A week later, I heard these words as I wondered once again what the family would be eating that evening.


”Where’s the garage key?” Came the cry from the utility room one Saturday afternoon as EPH made his daily foray into the green house to feed his tomatoes and tend to his enormous cucumbers.


”I don’t know.” Came my calm, yet mildly irritated reply. I think they call it passive aggression.


”Well, I can’t find it and someone must have moved it.”


”Here we go.” I thought to myself. If EPH cannot find something, then it is one hundred percent always someone else’s fault.


”I’ve not been in the garage darling.” I should win a bloody Oscar for my calm exterior whilst inside I am actually screaming ‘fuck off and leave me alone“.


”Well someone’s had it and it’s not me.” He snorted.


It doesn’t take an Agatha Christie to work out who goes in and out of the garage in our household. There are four of us and only two of us who regularly need to get into the garage for equipment relating to golf, fishing and watering the grass or having a water fight.
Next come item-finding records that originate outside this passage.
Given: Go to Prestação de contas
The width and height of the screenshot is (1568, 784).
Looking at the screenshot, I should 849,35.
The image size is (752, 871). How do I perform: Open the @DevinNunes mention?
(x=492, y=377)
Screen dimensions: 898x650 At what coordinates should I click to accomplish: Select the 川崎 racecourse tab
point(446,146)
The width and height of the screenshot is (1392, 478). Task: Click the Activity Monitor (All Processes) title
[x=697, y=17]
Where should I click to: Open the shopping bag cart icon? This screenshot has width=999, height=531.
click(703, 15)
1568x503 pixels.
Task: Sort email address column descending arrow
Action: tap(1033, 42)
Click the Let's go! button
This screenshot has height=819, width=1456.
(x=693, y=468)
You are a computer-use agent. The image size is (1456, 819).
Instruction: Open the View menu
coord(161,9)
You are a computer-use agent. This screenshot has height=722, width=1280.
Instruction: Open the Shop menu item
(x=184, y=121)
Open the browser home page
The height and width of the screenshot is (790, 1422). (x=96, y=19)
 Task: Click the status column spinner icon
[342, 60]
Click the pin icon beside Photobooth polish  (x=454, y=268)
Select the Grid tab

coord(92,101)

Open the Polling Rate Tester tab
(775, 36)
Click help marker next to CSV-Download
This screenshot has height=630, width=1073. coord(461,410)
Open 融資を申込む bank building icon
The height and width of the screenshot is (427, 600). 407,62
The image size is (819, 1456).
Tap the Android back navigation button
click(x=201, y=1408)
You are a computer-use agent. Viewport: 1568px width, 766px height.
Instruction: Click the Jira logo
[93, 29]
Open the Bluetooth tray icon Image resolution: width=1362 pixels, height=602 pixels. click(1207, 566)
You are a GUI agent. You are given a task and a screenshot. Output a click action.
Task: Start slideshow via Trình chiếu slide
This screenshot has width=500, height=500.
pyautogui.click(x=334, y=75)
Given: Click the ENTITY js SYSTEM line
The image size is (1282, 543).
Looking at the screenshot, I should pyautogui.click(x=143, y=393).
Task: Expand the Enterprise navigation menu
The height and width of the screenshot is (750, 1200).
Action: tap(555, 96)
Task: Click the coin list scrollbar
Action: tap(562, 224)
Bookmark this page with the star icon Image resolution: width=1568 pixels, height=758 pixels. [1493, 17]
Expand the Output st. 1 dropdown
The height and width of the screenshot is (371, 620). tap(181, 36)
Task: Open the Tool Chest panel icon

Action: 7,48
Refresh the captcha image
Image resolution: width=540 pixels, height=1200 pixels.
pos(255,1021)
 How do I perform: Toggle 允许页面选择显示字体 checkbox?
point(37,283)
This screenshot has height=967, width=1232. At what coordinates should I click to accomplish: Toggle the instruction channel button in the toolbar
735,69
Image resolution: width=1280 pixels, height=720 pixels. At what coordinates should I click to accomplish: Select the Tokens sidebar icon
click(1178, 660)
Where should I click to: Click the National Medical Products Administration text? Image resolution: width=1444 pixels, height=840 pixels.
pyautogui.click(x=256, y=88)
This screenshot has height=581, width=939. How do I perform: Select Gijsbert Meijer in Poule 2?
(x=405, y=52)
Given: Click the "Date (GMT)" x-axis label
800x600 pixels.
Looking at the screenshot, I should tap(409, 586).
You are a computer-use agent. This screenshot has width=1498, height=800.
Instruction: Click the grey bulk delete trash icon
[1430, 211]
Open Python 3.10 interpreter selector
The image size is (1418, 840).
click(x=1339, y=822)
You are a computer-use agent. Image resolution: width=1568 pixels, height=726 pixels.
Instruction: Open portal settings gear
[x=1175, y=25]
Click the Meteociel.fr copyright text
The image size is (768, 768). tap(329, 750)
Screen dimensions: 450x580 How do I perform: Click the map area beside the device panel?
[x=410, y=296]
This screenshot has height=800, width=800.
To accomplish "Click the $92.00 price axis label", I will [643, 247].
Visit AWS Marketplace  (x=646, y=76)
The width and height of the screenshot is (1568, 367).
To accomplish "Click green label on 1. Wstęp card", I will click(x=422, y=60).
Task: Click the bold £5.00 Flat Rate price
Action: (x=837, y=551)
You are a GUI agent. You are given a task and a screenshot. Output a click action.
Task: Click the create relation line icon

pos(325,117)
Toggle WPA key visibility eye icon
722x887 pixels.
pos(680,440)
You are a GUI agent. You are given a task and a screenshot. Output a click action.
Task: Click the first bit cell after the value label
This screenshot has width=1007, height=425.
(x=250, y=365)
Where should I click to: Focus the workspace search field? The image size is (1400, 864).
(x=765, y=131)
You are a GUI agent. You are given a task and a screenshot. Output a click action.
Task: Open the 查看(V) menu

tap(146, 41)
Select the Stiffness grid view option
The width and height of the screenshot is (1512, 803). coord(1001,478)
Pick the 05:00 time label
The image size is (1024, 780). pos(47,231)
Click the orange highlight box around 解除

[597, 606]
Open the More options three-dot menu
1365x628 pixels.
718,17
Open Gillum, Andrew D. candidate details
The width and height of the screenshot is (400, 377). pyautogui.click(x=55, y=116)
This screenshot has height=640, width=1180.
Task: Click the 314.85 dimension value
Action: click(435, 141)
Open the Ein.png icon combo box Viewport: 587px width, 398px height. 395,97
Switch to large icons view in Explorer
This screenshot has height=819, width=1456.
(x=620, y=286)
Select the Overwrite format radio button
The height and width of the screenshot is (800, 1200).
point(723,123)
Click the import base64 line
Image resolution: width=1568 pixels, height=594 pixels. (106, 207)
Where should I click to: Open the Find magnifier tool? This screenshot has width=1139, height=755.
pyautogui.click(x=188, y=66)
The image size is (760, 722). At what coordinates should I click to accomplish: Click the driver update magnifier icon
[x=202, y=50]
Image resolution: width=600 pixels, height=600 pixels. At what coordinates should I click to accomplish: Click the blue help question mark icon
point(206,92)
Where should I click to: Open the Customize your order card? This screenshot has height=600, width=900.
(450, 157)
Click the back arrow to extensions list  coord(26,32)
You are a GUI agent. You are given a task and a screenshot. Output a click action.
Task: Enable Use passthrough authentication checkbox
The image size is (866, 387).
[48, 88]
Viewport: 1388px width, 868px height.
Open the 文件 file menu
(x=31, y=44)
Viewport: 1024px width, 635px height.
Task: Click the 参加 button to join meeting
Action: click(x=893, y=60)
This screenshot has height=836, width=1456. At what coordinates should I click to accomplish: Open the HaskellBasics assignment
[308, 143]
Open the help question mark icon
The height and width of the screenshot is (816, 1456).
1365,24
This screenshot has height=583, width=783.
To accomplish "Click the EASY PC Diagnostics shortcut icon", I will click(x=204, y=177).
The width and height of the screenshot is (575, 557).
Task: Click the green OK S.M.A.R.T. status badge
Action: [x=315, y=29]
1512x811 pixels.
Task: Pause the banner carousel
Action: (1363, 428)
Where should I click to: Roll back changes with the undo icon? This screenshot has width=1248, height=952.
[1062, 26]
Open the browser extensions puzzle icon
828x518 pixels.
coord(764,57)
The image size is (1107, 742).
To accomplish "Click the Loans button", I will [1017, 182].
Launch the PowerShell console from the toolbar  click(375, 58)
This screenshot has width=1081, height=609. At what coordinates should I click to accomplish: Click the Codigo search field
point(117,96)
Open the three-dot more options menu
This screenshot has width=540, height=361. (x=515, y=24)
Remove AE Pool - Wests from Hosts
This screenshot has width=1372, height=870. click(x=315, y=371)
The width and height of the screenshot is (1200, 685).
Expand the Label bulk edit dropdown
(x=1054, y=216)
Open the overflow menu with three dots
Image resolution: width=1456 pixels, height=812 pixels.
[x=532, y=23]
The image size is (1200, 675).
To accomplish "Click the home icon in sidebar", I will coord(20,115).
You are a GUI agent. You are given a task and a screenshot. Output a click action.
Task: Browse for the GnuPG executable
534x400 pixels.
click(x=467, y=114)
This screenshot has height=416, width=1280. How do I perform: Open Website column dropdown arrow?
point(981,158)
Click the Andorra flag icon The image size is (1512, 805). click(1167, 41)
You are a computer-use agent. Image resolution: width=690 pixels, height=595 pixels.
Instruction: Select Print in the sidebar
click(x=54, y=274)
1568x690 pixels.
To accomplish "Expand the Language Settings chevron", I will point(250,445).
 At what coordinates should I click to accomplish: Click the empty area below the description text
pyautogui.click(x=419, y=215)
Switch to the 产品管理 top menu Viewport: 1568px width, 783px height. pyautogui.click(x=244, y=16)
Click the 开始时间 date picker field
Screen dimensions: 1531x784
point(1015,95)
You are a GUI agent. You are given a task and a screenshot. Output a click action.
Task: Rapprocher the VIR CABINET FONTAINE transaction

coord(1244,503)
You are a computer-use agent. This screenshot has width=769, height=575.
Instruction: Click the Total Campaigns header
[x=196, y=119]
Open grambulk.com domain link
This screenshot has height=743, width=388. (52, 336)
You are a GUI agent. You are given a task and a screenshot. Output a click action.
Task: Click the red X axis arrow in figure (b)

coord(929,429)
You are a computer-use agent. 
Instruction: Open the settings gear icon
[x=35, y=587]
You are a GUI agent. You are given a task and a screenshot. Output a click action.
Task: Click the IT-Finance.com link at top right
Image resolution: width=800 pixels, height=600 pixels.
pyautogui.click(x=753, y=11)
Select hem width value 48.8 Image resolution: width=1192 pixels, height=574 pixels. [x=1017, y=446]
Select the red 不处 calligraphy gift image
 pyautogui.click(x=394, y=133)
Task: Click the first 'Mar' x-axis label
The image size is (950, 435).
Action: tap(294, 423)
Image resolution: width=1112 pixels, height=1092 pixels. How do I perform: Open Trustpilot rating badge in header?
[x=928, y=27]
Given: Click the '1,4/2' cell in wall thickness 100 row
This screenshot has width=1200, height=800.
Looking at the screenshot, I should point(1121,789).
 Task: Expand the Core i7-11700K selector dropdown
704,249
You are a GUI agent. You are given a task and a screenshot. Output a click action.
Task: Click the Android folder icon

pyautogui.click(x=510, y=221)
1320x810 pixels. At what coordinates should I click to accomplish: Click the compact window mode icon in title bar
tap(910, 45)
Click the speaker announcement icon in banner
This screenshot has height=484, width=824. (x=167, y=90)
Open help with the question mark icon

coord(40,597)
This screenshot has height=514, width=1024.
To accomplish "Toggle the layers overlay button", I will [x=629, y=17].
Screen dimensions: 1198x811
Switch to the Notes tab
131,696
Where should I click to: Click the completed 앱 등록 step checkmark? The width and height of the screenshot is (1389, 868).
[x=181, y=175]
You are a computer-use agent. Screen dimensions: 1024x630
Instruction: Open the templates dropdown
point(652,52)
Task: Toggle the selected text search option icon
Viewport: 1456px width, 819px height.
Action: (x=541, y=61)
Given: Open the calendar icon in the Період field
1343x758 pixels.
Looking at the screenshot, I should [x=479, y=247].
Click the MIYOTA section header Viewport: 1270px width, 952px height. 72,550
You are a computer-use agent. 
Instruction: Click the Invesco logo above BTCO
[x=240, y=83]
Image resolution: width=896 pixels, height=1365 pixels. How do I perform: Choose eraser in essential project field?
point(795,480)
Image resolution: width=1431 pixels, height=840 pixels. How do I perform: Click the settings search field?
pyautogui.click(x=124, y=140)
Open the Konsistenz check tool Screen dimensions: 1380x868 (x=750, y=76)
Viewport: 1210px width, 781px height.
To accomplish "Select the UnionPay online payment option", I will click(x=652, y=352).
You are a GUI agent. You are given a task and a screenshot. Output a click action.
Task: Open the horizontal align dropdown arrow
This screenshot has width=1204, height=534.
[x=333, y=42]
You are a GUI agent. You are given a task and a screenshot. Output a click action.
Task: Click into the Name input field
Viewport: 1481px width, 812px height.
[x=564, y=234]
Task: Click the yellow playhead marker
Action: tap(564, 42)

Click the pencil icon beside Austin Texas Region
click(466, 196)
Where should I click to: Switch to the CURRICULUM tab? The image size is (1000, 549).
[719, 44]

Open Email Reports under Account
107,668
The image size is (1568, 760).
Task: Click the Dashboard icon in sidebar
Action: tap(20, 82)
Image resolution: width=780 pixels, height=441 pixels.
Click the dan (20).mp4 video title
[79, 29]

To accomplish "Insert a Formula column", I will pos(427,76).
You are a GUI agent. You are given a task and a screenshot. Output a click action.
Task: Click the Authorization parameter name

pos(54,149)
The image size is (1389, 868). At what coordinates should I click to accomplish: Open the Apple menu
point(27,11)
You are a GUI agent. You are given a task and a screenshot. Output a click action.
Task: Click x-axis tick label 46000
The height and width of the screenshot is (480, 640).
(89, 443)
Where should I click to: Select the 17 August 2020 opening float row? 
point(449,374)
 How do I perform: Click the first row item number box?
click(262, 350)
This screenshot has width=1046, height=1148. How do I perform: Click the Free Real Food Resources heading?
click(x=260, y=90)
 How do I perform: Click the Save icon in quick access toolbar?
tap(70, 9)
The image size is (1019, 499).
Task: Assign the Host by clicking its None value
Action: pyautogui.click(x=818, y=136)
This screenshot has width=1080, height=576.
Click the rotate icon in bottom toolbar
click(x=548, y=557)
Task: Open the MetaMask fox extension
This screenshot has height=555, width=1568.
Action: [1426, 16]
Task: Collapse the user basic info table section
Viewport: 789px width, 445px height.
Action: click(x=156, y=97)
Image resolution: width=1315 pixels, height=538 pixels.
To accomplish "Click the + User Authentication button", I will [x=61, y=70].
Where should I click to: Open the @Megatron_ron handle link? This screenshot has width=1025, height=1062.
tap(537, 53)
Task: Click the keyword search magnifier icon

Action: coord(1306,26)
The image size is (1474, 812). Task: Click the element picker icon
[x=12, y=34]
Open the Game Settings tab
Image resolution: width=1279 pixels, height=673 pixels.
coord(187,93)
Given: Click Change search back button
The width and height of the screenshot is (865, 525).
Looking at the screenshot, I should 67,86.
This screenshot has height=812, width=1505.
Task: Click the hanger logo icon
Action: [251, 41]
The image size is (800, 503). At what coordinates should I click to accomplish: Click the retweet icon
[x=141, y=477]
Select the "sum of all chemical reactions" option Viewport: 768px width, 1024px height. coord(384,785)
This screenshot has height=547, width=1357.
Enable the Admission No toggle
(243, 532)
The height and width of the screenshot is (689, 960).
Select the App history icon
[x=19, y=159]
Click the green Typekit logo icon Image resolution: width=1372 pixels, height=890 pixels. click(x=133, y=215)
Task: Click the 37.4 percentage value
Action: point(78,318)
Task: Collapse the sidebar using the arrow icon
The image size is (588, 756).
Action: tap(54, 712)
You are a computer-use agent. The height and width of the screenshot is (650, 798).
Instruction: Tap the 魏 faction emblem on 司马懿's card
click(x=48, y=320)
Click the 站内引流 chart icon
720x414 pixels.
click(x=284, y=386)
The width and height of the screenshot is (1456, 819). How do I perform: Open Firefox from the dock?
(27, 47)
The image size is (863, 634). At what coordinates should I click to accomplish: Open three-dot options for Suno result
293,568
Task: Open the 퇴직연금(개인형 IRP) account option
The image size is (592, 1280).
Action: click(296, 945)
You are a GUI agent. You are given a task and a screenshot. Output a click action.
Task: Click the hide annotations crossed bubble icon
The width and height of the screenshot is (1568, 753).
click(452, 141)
”Perhaps our Youngest Daughter has misplaced it, oh, centre of my world and love of my life.” I replied, without a hint of irony.


”Or that bloody lazy son of yours.” Came the response.


EPH is a saint and deserves a medal. He has put up with two step children since he hooked up with me and has stood by as they muddled their way loudly and rather erratically through their teenage years. As you know, Middle Child is currently weighing up his options in life whilst eating his own body weight in pizza and using every towel in the family nest. EPH loses his patience from time to time with such behaviour and Middle Child gets the blame for anything from not emptying the dishwasher to global warming, depending on EPH’s mood.


”Have you checked your pockets?” I helpfully suggested.


Stomping was heard as EPH made his way upstairs and rummaged through his pockets.


”It’s not there.” I could hear the irritation growing in his voice by the second.


I then got involved in the hunt for the garage door key to avoid world war three breaking out. I checked the drawer of everything in our kitchen which where most things can be found when they’ve been lost. I checked work surfaces and then decided to check the one place EPH had probably missed. The key rack.


We have a key rack because the previous owners of the house had left it. It’s a practical household item as keys are hung up there, including the garage door key. It sits on the floor of the utility room as EPH has never got round to hanging it on the wall and since he is the owner of the manly drill and I am forbidden to touch the manly drill, on the floor it remains and has done for five years.


A quick glance confirmed the absence of the garage door key on the key rack. I did, however, check the immediate vicinity and within a nano second found the ’lost key’ underneath the brush we use for sweeping floors.


There are several things to highlight at this point in the story, most of which will be blindingly obvious to all women reading this blog. However, for the men who read it, let me explain.


A brush is used for sweeping floors. It has a long handle and a brushy thing at the end. The key had obviously fallen off the key rack or been placed hastily on its hook and had somehow found its way to the floor, literally 4 centimetres from the key rack, just tucked under the brush.


”Come here!” I shouted. It was my best headmistress voice and was most definitely meant to be patronising.


”What?” Came the grumpy reply.


”Just come here.”.


EPH arrived looking annoyed as I stood next to the key rack.


”What?”


”Fuck wit, twat.” I responded in my head, out loud I actually said was “Look.” as I pointed to the brush and moved it ever so slightly to the right, thus revealing the naughty key.


”Well, I didn’t put it there!” Came the response.


”Fuckity fuck fuck wit, twat, bastarding knob head.” I replied silently.


I walked away and resumed my preparations for the evening meal and poured myself a large gin.


Two days later he lost his coffee cup for life and found it another two days later in exactly the same place he left it. A lesson had been learned though Reader, he did not blame anyone or try to involve me in the search. I’d call that a result.